This 2014 monograph by Cynthia Dwork and Aaron Roth, published in the Foundations and Trends in Theoretical Computer Science series, is the standard reference text for differential privacy. By the time it appeared, the field begun in 2006 had accumulated a body of definitions, mechanisms, and theorems scattered across conference papers; this book pulled them into one coherent, rigorous account that practitioners and researchers still cite as the canonical source.
It lays out the core machinery in order. It formalizes the definition of differential privacy and its relaxations. It presents the Laplace mechanism, which adds noise drawn from the Laplace distribution and is the workhorse for queries measured by their worst-case sensitivity, and the Gaussian mechanism, which adds normally distributed noise and underpins the slightly weaker but very useful approximate form of the guarantee. Crucially, it develops the composition theorems that govern the privacy budget, the parameter usually written as epsilon, that quantifies how much privacy is spent: every query against the data consumes some budget, and the book makes precise how those costs add up across many queries, which is exactly the accounting any real deployment must do.

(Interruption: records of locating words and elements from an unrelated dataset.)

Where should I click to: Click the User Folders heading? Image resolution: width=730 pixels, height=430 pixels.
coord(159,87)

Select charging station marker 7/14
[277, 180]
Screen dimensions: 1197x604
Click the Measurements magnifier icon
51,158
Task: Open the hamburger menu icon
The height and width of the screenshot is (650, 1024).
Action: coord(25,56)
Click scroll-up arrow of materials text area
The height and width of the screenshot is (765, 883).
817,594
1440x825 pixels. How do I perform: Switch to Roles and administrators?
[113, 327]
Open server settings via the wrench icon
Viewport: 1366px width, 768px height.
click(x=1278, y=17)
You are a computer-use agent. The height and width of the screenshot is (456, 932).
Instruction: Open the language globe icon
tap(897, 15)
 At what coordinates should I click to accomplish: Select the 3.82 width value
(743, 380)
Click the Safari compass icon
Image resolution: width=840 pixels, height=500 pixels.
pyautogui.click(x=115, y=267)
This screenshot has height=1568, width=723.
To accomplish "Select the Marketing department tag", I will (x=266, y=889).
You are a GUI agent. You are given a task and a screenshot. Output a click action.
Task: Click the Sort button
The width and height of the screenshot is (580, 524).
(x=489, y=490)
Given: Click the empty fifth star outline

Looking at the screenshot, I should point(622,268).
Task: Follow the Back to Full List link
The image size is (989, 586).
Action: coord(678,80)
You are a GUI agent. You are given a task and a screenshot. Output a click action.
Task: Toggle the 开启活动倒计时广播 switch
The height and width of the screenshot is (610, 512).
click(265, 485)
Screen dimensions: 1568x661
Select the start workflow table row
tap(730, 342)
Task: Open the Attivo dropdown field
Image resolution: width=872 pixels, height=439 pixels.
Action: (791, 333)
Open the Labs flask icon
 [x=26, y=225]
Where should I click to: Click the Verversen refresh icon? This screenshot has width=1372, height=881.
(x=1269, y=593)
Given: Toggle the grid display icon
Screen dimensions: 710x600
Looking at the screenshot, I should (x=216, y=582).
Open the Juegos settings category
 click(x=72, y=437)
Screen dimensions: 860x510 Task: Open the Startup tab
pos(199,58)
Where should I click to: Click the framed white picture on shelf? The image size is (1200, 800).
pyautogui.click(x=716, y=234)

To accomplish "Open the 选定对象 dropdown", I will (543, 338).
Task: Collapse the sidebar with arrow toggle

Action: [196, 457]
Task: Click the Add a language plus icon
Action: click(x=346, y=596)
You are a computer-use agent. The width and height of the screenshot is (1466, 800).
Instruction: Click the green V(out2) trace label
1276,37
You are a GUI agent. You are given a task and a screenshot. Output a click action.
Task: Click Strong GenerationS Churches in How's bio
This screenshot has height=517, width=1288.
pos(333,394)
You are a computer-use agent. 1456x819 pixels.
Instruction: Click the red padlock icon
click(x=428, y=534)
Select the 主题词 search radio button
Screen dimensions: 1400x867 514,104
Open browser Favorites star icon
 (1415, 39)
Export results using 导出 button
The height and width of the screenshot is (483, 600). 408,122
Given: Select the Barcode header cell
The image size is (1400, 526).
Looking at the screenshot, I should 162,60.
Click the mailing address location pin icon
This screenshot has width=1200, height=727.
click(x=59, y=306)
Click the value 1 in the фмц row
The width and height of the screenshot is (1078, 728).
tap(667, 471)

For a business reader, the significance is less any single result than what the book represents: differential privacy graduating from a research curiosity into engineering. When Apple, Google, or the Census Bureau speak of an epsilon, a privacy budget, or the Gaussian mechanism, this is the shared vocabulary and the shared proofs they are drawing on. Anyone seriously evaluating a privacy claim with a stated epsilon is, in effect, checking it against the framework set down here.